You by making shitty games that people don't care about and outsourcing their games to no-name companies like Big Red Button? Lol yeah right.


----------



## Qtis (Feb 28, 2015)

Ah, if only I could actually make money out of consoles. Oh wait. I have a few Zelda editions consoles (the 3DS are even hackable!). Guess how many moneys I can get for these? More than I paid for them new. 

Limited consoles are useful and good, if there is a reason for the limitation. Most of the covers are nice paint jobs, but nowhere near a reason why they should be limited in any way. As the world is going more and more towards mass customization, Nintendo should jump the band wagon and do just that. Locally customizable consoles.
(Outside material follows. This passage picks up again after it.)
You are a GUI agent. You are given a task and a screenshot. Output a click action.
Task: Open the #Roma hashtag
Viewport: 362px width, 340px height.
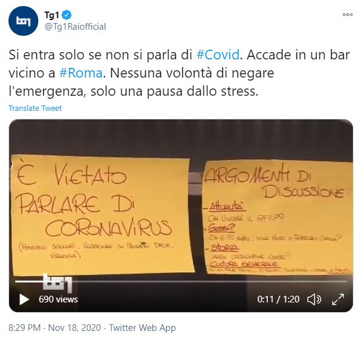(81, 73)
I'd pay a bit extra for a custom shell design, especially if it wasn't supply oriented. It would kill the scalpers as there would be no shortage and it would still keep collector's value since you can always store your custom console away from external damage..


----------



## tbb043 (Feb 28, 2015)

The amiibo thing is just something that happens with toys in general. The whole distribution system is just fucked up.


----------



## Sheimi (Feb 28, 2015)

DJPlace said:


> IMO nintendo's going wind up like sega.


Nintendo isn't pumping out game consoles every year, unlike what Sega did.


----------



## Catastrophic (Feb 28, 2015)

Sheimi said:


> Nintendo isn't pumping out game consoles every year, unlike what Sega did.


Not to mention that Sega went pretty much bankrupt after the Dreamcast while Nintendo has enough money to produce enough amiibos to make it a national currency.


----------



## sarkwalvein (Feb 28, 2015)

Catastrophic said:


> Not to mention that Sega went pretty much bankrupt after the Dreamcast while Nintendo has enough money to produce enough amiibos to make it a national currency.


 
Oh, now I understand. So Marth is a commemorative coin I suppose, that explains everything.


----------



## chavosaur (Mar 1, 2015)

I hate to burst bubbles here, but those calling out Ryu as bitching over plastic toys that Nintendo didn't anticipate as being too popular to keep up with demand, need have a quick reality check. 

Have you seen Nintendo stock of AMIIBO at stores? As someone who works logistics at target, let me tell you how the scarcity works. 

We got a shipment in of wave 3, which included, for an ENTRE STORE:
4 toon links
4 shieks
64 BOWSERS
12 MORE MARIOS ON TOP OF THE ONES WE CANT GET RID OF
32 MORE PIKACHUS
18 Roaslinas, a fucking store exclusive, which btw, target has already been informed we will never receive a restock of. 

So you tell me, where the manufacturing/popularity factor is here, when Nintendo is perfectly capable of continually manufacturing hundreds of Marios and Links and Pikachus, and thinks it's only prudent to make 4 of a character like Shiek available, that we sometimes will never even see a restock of? 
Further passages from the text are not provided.